WASHINGTON -- Hundreds of thousands of union members and their supporters descended on Washington yesterday to demand that President Bush and Congress pay more attention to domestic affairs.
The demonstrators -- who came by train, plane and bus from across the country -- gathered for a rally near the Washington Monument and the Ellipse behind the White House, then marched, chanting and singing, on the Capitol.
U.S. Park Police estimated the crowd at 250,000. The AFL-CIO, citing figures from the mayor's office, said there were 325,000.
They merged into a sea of color, bright T-shirts bearing union emblems and slogans, and hats identifying the various groups.
Placards on sticks bobbed above the procession like the crests of waves. Their messages included calls for reform in health care, education and civil rights.
Amid the throng were Bill Lewis of Baltimore and Cheryl Farris of Ontario, Calif., who have carried on a transcontinental romance -- one or the other flying cross-country every three weeks -- for more than a year. Yesterday, they dedicated their weekend together to organized labor.
The couple, members of the Communications Workers of America, were among the 1,000 or so people who took a special 12-car train from Baltimore's Camden Station to Washington for Solidarity Day '91.
Nearly 200 civil rights, religious and environmental groups marched beside the unions, asserting that they have the same concerns.

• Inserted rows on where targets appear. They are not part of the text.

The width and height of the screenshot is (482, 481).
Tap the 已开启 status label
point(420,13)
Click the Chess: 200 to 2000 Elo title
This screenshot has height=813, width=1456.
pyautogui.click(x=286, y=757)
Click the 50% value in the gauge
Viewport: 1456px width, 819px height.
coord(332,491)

Vietnamese women in traditional silky, flower-patterned costumes and young Chinese dragon dancers added an exotic flavor.
There were advocates of other, unrelated causes, too. One group of demonstrators held a sign reading: "Impeach Bush, Free LaRouche," a reference to imprisoned political extremist Lyndon H. LaRouche Jr. Others carried signs opposing the nomination of federal Judge Clarence Thomas to the Supreme Court.
Scores of unions represented a wide variety of crafts and trades, but their theme was unity: "United we can do it; proud to be union." Entertainers led by Willie Nelson sang it, and marchers chanted it.
Mr. Lewis, 40, executive vice president of Local 2336 in Washington, D.C., said he attended the first Solidarity Day rally in 1981. Yesterday's appeared to be bigger, he said, adding, "It was our opportunity to make a statement for labor."
Among the union members' chief grievances is the lack of a national health-care plan. "Too many people need medical care and don't have insurance," said Ms. Farris, a member of Communications Workers Local 9588 in Colton, Calif.
"We're here to insist that democratic government -- the White House, the Congress and the courts -- must assure fair play for all, not just for those with the most money, the most luck or the strongest bootstraps," said Lane Kirkland, president of the 14.2 million-member AFL-CIO, the principal organizer of Solidarity Day.
"We're here to remind our elected representatives that they were put there to serve not the faceless marketplace but the aspirations of real people," Mr. Kirkland said.
Organized labor, which has seen its membership tumble by more than 6 million over the past decade, wanted a noisy show of force to remind politicians, with an election year coming up, that the U.S. union movement is still going.
With temperatures in the 90s and high humidity, ambulances ministered to the fallen, but the demonstrators' energy didn't seem to be diminished.
Charles P. Buttiglieri, executive vice president of Communications Workers Local 2101, who arranged for the train from Baltimore, said Solidarity Day was "a shot in the arm for union members."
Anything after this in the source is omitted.